Taking your headphones off allows you to be more in tune with the world around you, which is where the inspiration to do what we do comes from.

This belief, that you have to take your headphones off or turn the music down to do good work, understandably got a lot of backlash. What do you think?

If I told you that you should take headphones off, or turn off the music, where you do your best creative work, would you do it? Or would you think I was crazy?

It’s important to note that this notion of removing headphones to boost creativity is true, absolutely true, and we’ll get into the details of why in just a second. But first, you have to consider when this advice makes sense for us as creatives.

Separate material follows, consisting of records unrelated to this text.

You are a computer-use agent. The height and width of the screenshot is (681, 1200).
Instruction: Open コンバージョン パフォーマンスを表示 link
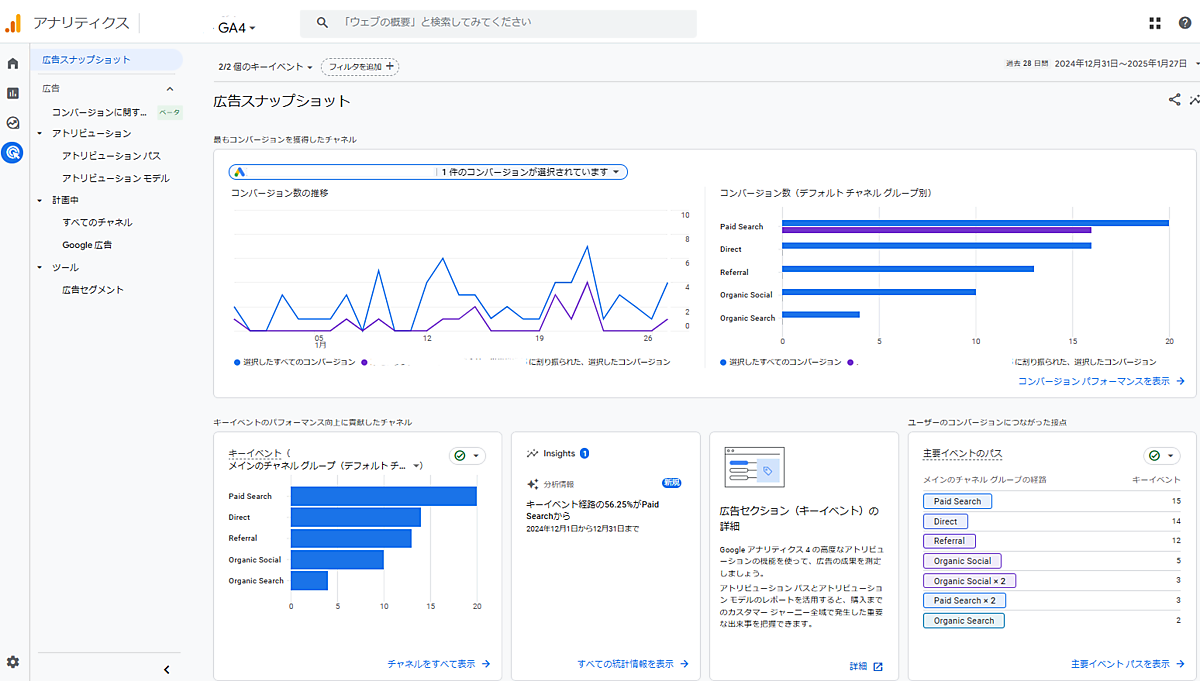(1101, 381)
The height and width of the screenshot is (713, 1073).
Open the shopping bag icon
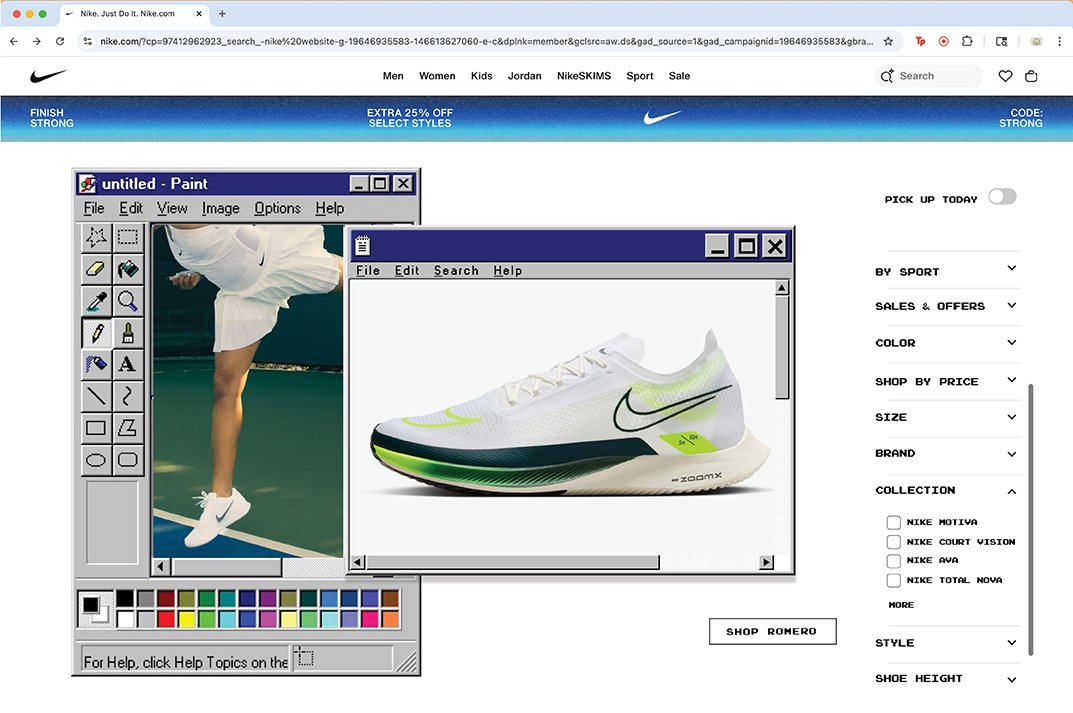tap(1031, 75)
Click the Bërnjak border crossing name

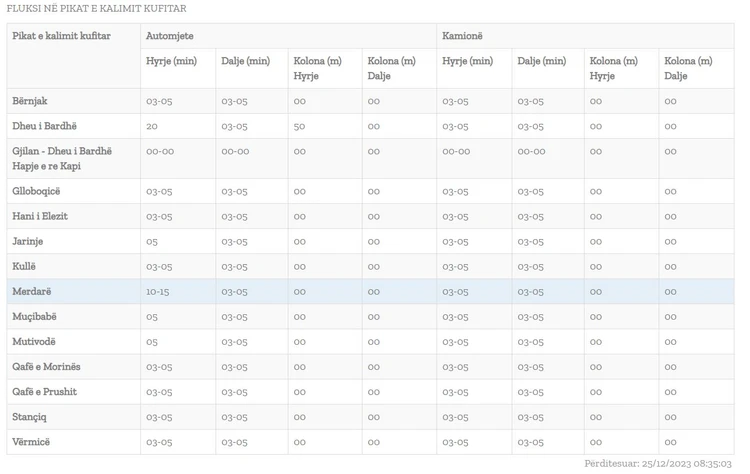point(30,101)
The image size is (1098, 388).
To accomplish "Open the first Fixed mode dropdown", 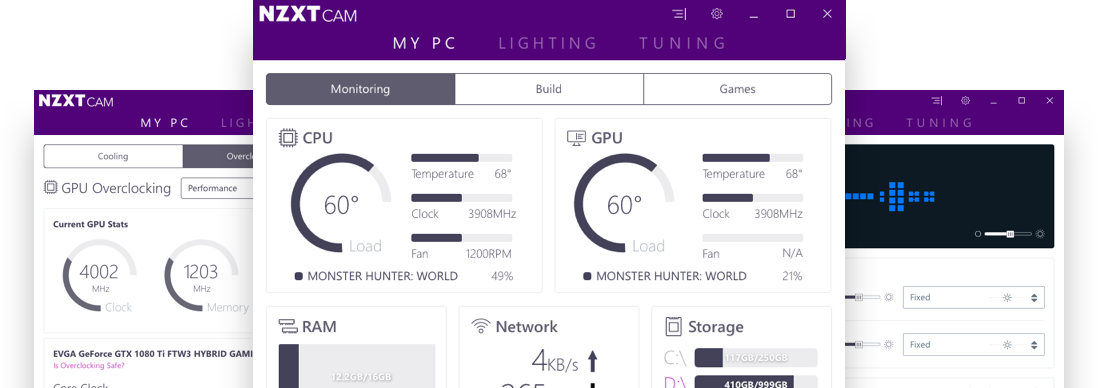I will 973,297.
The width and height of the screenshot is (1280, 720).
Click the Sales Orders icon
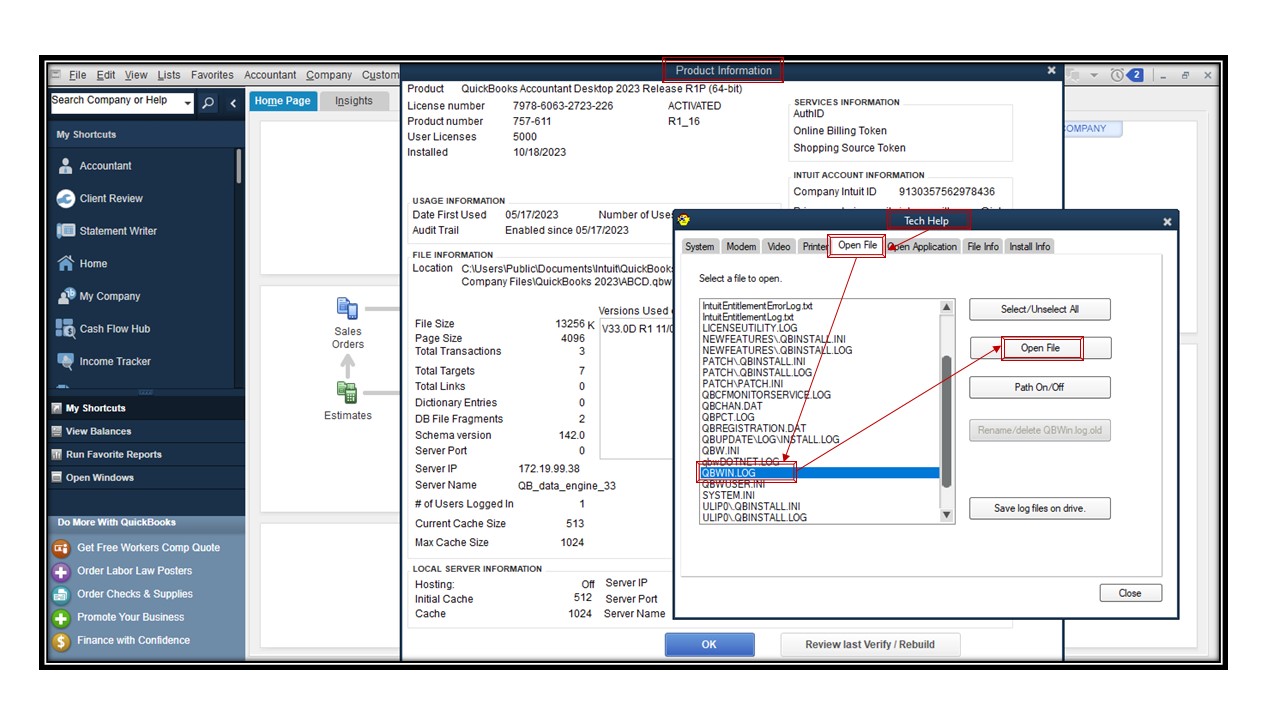point(347,309)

Imagine you’ve started a new project, you’re making good progress, then you start to feel stuck. You’re not sure which decision to make next or where to go with the work.

You know the feeling, right? You were motivated and moving fast one minute, then the very next you feel stuck, your inspiration dwindling.

In those moments of stuck-ness it’s not uncommon to try and force your way through the work. So you turn the music up and try to move the needle on your work, but nothing comes. You stay stuck. Your motivation starts to evaporate entirely.

It’s in these moments, when we need inspiration or motivation most, that we should take the headphones off, go for a walk, get away from the work for a moment and soak in everything else around us. And really the idea of “take your headphones off to have more ideas” is a metaphor. Though for some of us it’s not.

The point that some seem to be missing about this situation is that it’s more than ok to wear headphones, or blast music, if you’re not doing the ideation part of the work. That is to say: if you’re doing work that you don’t need to think creatively about, go ahead and plug yourself in, you don’t need inspiration to do that type of work.

However, if you’re starting a new project or finding yourself stuck (or producing less-than-stellar work) consider taking your headphones off, or getting away from your desk, or anything that can reconnect you to the world.

It’s that last point, of connecting to the world, that matters here.

This is important because our brains are powerful machines that are constantly taking in new information, filtering and sorting it, and combining it with everything we already know in order to overcome our creative slumps or to generate new ideas.

If you’re creatively stuck or limited, blocking out the world of inspiration around you is one sure-fire way to ensure you stay stuck and uninspired.

Your brain needs the fuel of conversations in the workplace, or the click-clack of keyboards at the cafe, the hum of a busy highway, the towering sky outside. It’s through those things that our brains do their best work, of connecting ideas and generating solutions, or finding new sources of inspiration to feed from.

Take your headphones off once-in-a-while. Get away from your desk. Connect with the world, because it’s from the world that your ideas stem.

Related:

Headphones are shortening your career

The creative processing your brain won’t tell you about

Where do the best ideas come from?

Photo via Flickr.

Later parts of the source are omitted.